→ **WRITTEN EXERCISE**
Copy the following material line for line, changing nothing.

━━━ RECORDS FOR THIS TASK

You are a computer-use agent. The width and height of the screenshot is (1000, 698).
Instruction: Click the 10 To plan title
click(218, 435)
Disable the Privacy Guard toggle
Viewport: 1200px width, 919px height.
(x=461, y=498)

━━━━━━

→ **OUTPUT FOR THIS EXERCISE**
You are a computer-use agent. The width and height of the screenshot is (1000, 698).
Instruction: Click the 10 To plan title
click(218, 435)
Disable the Privacy Guard toggle
Viewport: 1200px width, 919px height.
(x=461, y=498)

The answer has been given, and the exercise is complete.